А Бэя Румпельштильцхен любил так, что, причинив ему боль, не только почувствовал жгучий стыд, но и сам ощутил ту самую боль. И в порыве раскаяния потянулся к сыну:
- Прости, прости меня! Я... я не хотел этого говорить.
Как он мог и на минуту допустить, что Бэй - его сын! - способен на предательство! Голд ругал себя последними словами за проклятую паранойю, присущую всем Тёмным - без неё, конечно, можно оказаться с кинжалом в груди, но всё же, Бэя это не касалось! Как бы он ни был зол, даже узнав правду о смерти матери, не допустил убийства повинного в том отца. Голд очередной раз осознал, как ничтожна вероятность того, что его простят, и отодвинулся, скрестил руки на трости - уже и не помнил, была она рядом или он магически переместил её. Ссутулившись и уперев взгляд в собственные до отвращения щегольские ботинки, Голд тихо произнёс:
- Я рад, что ты пришёл. Это неоценимый подарок, Бэй. И мой подарок... не забывай про него. Пожалуйста.

+1

26

Извинения отца лучше любых логических конструкций и доводов разума доказывали Нилу, что его подозрения насчет подозрений, как бы аляписто и в то же время нисколько не смешно то ни звучало, оказались правдивы. Вот только закономерного торжества за этим не следовало и даже не предвиделось, а Нилу уж в который раз хотелось только убежать и, желательно, спрятаться. Укрыться от всего, как от стихийного бедствия, и не высовывать носа, пока это не кончится. Получается, никогда. Даже если он сбежит от города, не сбежит от памяти.

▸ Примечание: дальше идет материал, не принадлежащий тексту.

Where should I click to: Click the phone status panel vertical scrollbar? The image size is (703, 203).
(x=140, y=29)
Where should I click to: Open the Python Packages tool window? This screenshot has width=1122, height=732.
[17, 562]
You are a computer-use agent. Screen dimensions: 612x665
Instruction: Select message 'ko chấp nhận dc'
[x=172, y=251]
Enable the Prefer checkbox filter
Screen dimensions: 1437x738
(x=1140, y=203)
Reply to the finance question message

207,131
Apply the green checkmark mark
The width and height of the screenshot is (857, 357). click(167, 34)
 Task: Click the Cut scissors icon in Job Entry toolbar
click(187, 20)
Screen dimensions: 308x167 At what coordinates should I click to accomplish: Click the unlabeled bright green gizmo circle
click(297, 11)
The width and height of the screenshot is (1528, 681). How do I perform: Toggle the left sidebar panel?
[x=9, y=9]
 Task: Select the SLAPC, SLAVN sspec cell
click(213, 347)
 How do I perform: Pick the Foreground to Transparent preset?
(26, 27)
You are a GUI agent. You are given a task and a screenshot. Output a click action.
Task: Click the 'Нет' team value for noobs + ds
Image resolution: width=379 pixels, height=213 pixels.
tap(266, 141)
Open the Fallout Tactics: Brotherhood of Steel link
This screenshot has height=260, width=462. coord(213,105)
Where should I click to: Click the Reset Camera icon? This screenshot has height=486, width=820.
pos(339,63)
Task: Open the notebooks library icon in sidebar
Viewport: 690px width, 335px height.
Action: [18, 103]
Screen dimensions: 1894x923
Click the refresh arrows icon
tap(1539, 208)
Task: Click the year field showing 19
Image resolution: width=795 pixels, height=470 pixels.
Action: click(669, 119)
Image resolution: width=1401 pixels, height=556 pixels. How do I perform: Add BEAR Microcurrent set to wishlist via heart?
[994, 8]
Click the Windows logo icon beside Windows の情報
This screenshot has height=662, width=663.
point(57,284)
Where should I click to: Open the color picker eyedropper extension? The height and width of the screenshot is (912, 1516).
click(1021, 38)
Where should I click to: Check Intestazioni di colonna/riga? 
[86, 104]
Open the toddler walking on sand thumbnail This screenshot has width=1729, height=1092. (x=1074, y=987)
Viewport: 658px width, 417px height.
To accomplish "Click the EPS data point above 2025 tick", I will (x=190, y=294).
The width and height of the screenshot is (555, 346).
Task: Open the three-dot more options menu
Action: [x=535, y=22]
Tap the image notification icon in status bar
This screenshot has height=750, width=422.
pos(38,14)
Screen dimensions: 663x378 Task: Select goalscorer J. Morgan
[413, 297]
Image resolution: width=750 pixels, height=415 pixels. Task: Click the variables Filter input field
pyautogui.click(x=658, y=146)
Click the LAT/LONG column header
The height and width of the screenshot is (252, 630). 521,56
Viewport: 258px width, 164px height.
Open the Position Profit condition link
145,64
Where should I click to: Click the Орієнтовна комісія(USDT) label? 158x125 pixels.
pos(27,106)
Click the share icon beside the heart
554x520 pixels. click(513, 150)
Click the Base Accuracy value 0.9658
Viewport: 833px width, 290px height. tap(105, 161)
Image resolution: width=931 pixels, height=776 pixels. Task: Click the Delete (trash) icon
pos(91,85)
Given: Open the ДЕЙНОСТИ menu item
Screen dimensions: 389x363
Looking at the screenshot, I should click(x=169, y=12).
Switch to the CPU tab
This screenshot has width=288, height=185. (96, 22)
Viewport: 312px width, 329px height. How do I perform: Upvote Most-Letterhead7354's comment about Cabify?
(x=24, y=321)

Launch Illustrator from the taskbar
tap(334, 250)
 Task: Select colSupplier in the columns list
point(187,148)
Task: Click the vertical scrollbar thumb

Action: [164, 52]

Как бы плохо Румпельштильцхену не стало после собственных слов, сыну нечем было утешить его. Ему даже нечем было утешить себя самого. Он все еще прекрасно помнил все, что произошло в Сторибруке, в Нью-Йорке, в Зачарованном Лесу — всё. Темный также осознавал это, иначе бы, потянувшись к Нилу, не остановился бы, иначе не опустил бы взгляда, и в нем не промелькнуло бы странной, наверное, для сильнейшего и злейшего мага безысходности. Явно бы не говорил так, будто понимает, что собеседнику больше всего хочется уйти и не возвращаться, не слушать в ближайшую тысячу лет. Нил, в свою очередь, ничуть не более воодушевленно разглядывал стол, снова полуподсознательно прижав руку к карману с часами. Он с самого начала считал, почти знал наверняка, что праздник не удастся, но все-таки не жалел, что пришел, пусть даже не понимал, с чего бы такое великодушие. Выжидательный миг затишья перед уходом растянулся до неприличия, но зачем Нил все-таки тихо поднялся, решившись. В конце концов, этого он и хотел, но и перспектива освободиться от неприятного разговора его не радовало, будто его душа, как капризный ребенок, не признавала больше радостей.

Он наверняка должен был относиться к отцу как к ядовитой змее, которая уже не раз жалила его. Быть может, так оно и было, но проходя мимо Румпельштильцхена к двери, Нил в молчаливом, пожалуй уже привычном, жесте кратко положил руку ему на плечо, почти невесомо. Никто не мог знать наверняка, насколько всё безнадежно.